### What the task asks
Set down exactly, with nothing added, the lines from the one containing "Where should I click to: Switch" through the end of the entries.
[Opening Dataset records section]
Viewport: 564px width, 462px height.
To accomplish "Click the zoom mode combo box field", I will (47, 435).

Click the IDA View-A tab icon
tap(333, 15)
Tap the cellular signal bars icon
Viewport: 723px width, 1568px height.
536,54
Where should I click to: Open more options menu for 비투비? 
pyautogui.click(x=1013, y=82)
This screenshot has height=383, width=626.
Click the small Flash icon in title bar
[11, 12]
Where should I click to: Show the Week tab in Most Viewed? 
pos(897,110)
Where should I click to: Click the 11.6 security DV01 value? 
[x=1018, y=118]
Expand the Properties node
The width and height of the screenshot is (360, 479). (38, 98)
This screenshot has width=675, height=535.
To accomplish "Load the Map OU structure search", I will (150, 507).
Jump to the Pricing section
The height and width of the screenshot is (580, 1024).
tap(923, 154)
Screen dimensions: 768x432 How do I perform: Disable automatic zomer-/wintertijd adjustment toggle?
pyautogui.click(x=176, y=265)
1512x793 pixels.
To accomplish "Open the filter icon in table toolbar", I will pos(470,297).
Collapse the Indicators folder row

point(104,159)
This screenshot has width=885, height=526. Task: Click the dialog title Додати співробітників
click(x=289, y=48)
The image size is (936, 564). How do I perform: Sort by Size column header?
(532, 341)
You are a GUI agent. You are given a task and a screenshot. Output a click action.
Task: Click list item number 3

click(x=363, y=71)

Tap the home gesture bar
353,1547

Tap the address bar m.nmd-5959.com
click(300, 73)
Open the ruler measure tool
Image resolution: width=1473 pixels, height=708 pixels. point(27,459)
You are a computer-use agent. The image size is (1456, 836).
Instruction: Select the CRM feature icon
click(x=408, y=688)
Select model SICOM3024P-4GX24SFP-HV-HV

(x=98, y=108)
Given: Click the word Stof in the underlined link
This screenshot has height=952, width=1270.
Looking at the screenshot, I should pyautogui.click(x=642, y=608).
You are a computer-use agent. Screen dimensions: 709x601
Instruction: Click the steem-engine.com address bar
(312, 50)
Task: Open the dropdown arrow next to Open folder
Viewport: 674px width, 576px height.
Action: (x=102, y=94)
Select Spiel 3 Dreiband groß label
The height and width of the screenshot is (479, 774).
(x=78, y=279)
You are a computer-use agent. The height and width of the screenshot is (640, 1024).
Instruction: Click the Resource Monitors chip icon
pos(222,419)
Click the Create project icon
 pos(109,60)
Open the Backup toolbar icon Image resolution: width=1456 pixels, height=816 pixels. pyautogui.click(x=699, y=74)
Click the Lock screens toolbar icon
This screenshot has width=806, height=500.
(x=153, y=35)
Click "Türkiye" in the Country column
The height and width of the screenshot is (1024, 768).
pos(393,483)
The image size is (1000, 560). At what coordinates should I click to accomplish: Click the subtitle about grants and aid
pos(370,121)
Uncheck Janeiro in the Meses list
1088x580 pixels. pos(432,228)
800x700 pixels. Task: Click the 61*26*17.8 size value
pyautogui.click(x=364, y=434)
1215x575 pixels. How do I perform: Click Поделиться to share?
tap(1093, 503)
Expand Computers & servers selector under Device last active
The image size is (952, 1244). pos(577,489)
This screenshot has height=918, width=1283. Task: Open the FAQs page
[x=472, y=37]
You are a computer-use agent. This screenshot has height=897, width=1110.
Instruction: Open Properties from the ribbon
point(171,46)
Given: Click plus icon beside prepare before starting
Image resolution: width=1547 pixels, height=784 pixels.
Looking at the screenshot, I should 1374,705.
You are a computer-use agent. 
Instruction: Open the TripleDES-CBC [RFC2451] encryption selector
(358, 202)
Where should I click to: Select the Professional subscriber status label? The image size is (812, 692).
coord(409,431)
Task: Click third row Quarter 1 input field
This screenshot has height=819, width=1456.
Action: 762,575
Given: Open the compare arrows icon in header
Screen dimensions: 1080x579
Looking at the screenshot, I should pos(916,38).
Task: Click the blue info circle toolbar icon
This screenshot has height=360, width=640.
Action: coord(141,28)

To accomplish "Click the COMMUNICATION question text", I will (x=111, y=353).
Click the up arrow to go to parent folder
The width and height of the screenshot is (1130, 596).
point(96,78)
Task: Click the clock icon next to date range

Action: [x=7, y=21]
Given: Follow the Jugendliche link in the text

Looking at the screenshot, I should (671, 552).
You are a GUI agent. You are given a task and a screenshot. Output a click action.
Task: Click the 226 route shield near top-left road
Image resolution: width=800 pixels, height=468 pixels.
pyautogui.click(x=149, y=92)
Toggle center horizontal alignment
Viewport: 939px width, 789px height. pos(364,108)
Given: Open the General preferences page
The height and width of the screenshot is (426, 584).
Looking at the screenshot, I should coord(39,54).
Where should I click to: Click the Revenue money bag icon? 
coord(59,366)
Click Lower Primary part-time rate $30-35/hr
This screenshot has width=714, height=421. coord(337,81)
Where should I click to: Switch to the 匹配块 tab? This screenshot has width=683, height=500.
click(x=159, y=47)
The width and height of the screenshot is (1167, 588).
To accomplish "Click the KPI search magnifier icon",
[Closing Dataset records section]
### Expected answer
Where should I click to: Switch to the 匹配块 tab? This screenshot has width=683, height=500.
click(x=159, y=47)
The width and height of the screenshot is (1167, 588).
To accomplish "Click the KPI search magnifier icon",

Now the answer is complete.